━━ Selected text ━━

The matters in dispute concern the cause of the various leaks, and the
responsibility for repairing or preventing those leaks, and
this is complicated
by the fact that the same leaks have been occurring to a greater or lesser
degree since the time the Applicants
purchased Lot 52, and possibly before that
time.
It is accepted by the parties to the dispute that there were
"on-going problems with the penthouse roofs" at least from 2000, and
the
Applicants noticed damp patches inside the kitchen of Lot 52 at the time of
purchasing it in 1996.
In February 2004, Mark Anttilla (Mr
Anttilla) of BSW Pty Ltd engaged by the body corporate carried out 6 tests
on the roof of the Applicants’ lot. Mr Anttilla found that
by flooding
areas of the roof, he could make water appear on the interior of the
Appellant’s lot at the lounge window, inside
the tile joints inside the
slider door by the pool, in the kitchen from the stink pipe, and in the bedroom
from the BBQ area. He
was unable to confirm penetration in other areas,
although there were visual signs of water ingress. He also noted that the
external
deck was higher than the internal finished floor in both units 51 and
52, and that the primary source of water ingress appears to
be through the hob.
He believed that the upstand details were defective.
By April 2004,
Burchills had been involved, and a contract drafted between a contractor,
Burchills as superintendent and the body
corporate as principal. Remedial
tendered for the contract in August 2004. At some time between August and the
end of November 2004, the body corporate made extensive repairs to the
roof of Lot 52, following meetings with the Applicants and listing their
complaints
about water ingress.
The body corporate replaced the
roofing membrane of the eastern part of the patio, but it was agreed with the
Applicants that it would
cost the body corporate too much to redo the whole roof
which would require the removal of the Applicants’ swimming pool and
replacement of the membrane under the pool. The Applicant William Butler is a
builder and was aware that the join between the two
membranes could be an area
of future susceptibility. In a letter dated 8th November 2004 to
Burchill, he said :
"As the existing membrane extends under the pool
(Pool built on top of membrane) we accept that the cost to remove and replace
the
Pool to allow membrane under to be replaced would be prohibitive. However,
attention should be given to sealing new membrane under
pool before any turn up
around pool is undertaken."
Mr Symes, mentions this letter and says
that "during the repairs" it was found that the pool was leaking, and that the
Applicants
acknowledged that there were defects in the pool walls and said they
intended to repair them. This information was apparently in
a letter dated
19th November 2004 from the Applicants to the body corporate with
which I have not been provided. Remedial refers to this incident in
its
warranty dated 12th May 2005, which carries the rather ambiguous note
-
"Prior to installation of the membrane we informed the body corporate
that the existing pool structure was leaking and was still
leaking prior
to our completion of the project." (my underlining)
The Applicants,
however, deny that there was ever any evidence of any water penetration through
the membrane under the pool, even
though with the removal of the substructure, a
number of minor leaks were evident in the pool wall which were subsequently
repaired
and tested satisfactorily by them.
The body corporate also
tackled the "primary source of water ingress" being the leaks around or through
the fitting of the large glazed
windows and the sliding door onto the roof. (
leaks 8 and 9).

━━━

* [Work to do]:
(a) According to the excerpt on the Lot 52 roof leaks, why did the body corporate replace the membrane on only the eastern part of the patio instead of redoing the whole roof?
(b) Print the stretch of the excerpt on the Lot 52 roof leaks from "The matters in" through "it in 1996.".

━━ Stored records ━━

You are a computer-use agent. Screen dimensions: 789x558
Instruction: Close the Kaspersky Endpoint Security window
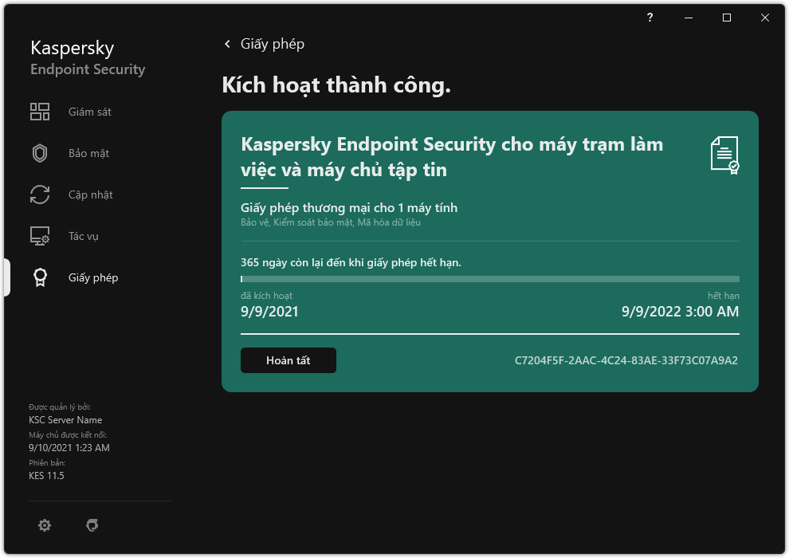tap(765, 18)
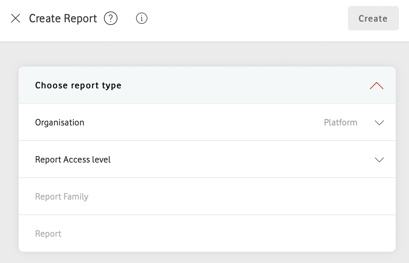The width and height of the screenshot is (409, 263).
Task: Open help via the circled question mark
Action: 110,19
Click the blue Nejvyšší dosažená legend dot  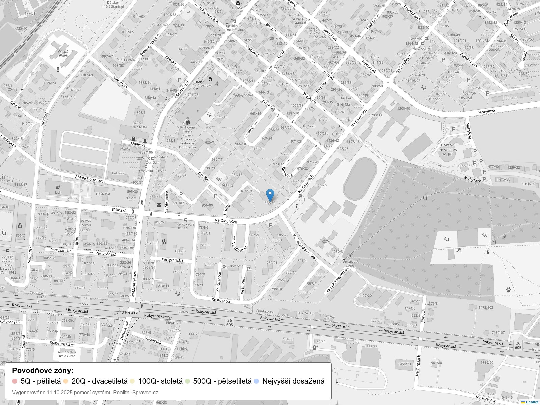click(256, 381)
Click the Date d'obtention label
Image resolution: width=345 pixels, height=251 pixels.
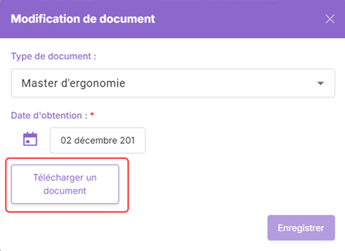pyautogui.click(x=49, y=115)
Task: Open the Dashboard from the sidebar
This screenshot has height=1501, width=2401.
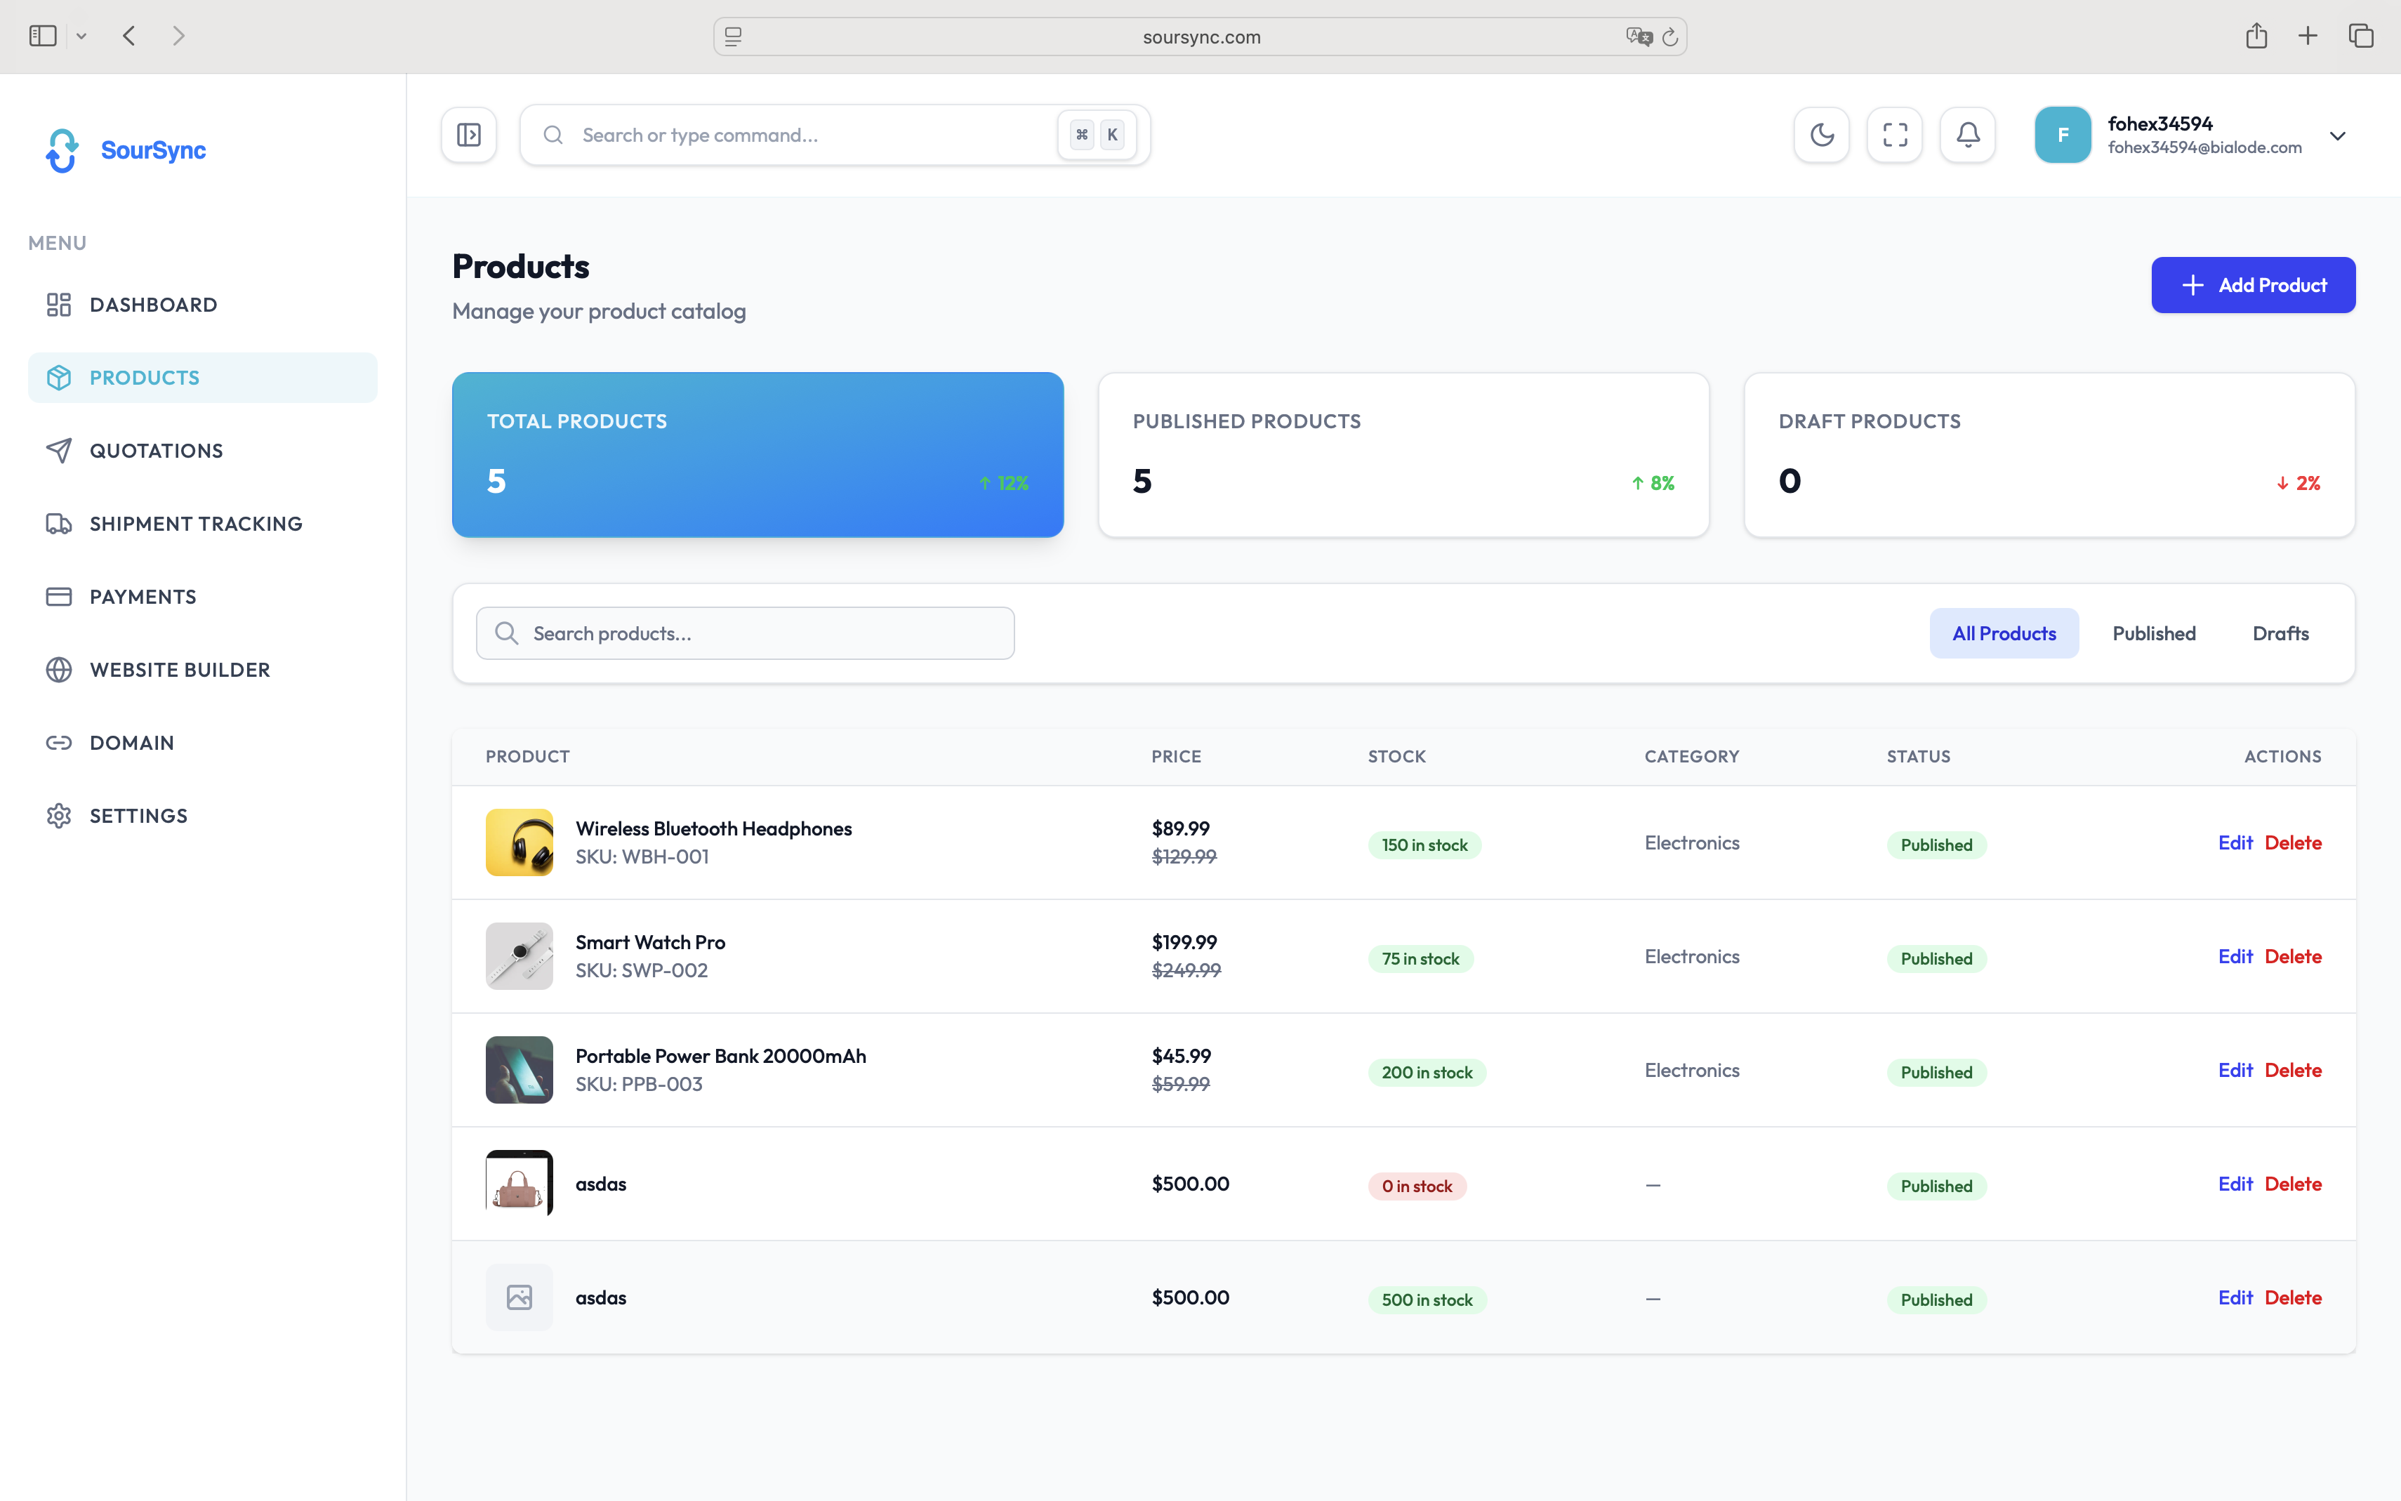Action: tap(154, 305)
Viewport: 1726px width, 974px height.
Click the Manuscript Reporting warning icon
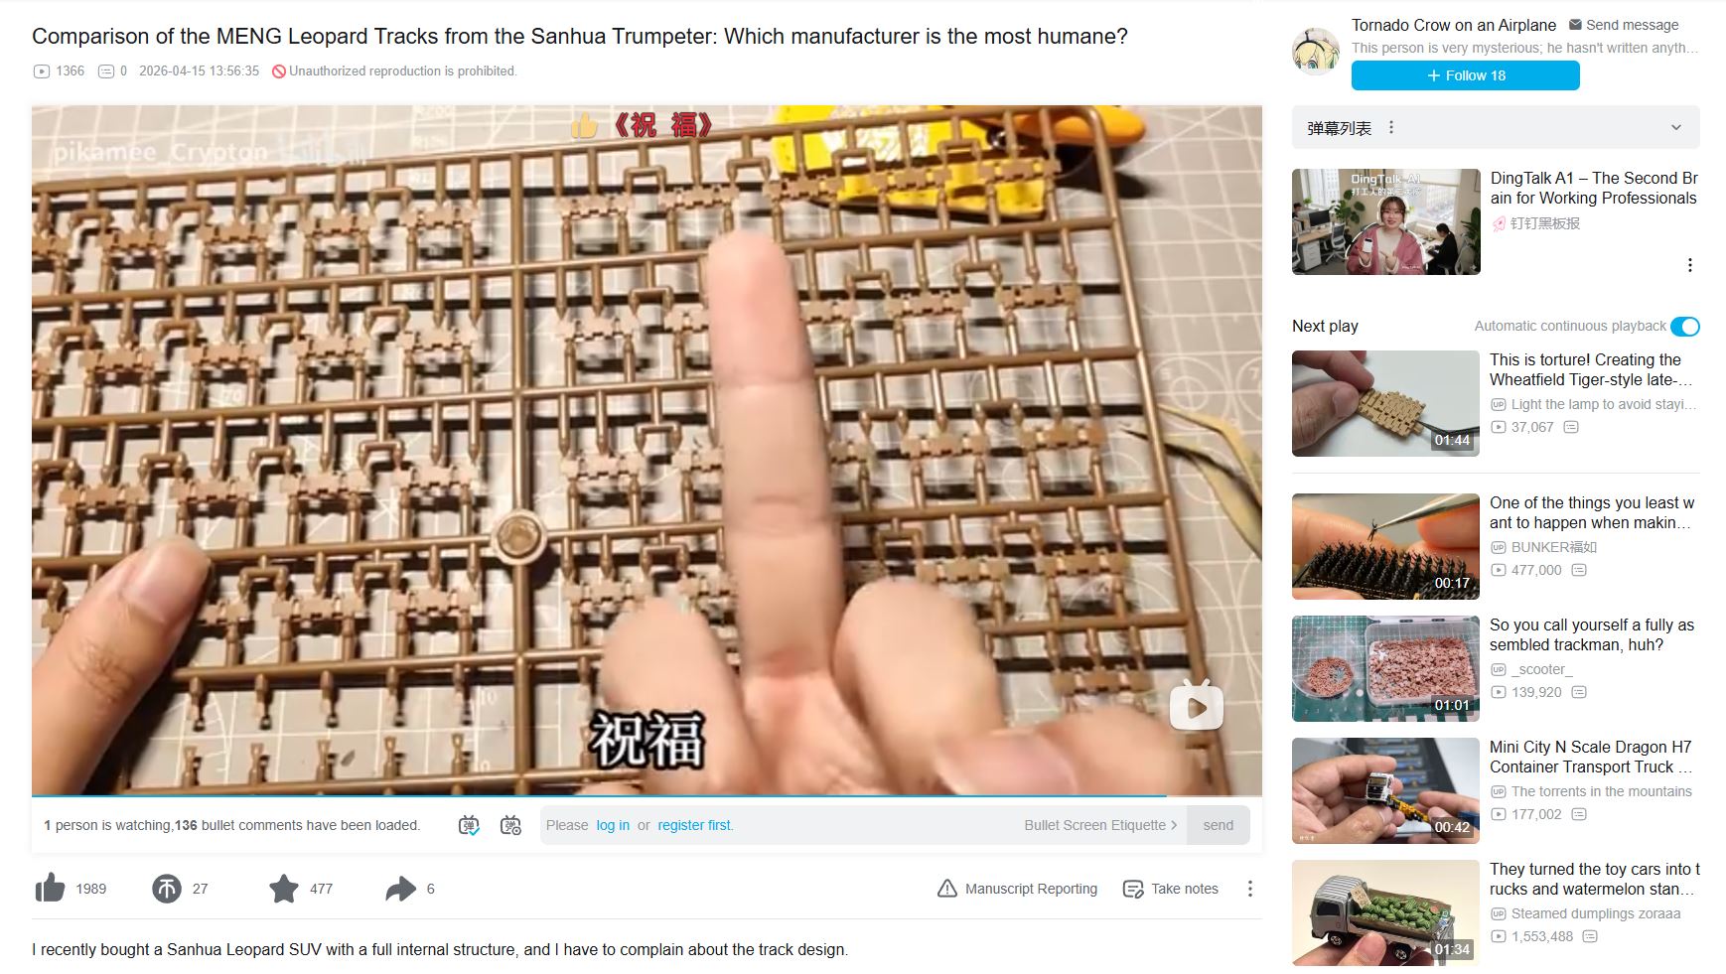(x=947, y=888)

━━━

* [Exercise responses]:
(a) Redoing the whole roof would have required removing the Applicants' swimming pool and replacing the membrane under it. It was agreed with the Applicants that this would cost the body corporate too much.

(b)
The matters in dispute concern the cause of the various leaks, and the
responsibility for repairing or preventing those leaks, and
this is complicated
by the fact that the same leaks have been occurring to a greater or lesser
degree since the time the Applicants
purchased Lot 52, and possibly before that
time.
It is accepted by the parties to the dispute that there were
"on-going problems with the penthouse roofs" at least from 2000, and
the
Applicants noticed damp patches inside the kitchen of Lot 52 at the time of
purchasing it in 1996.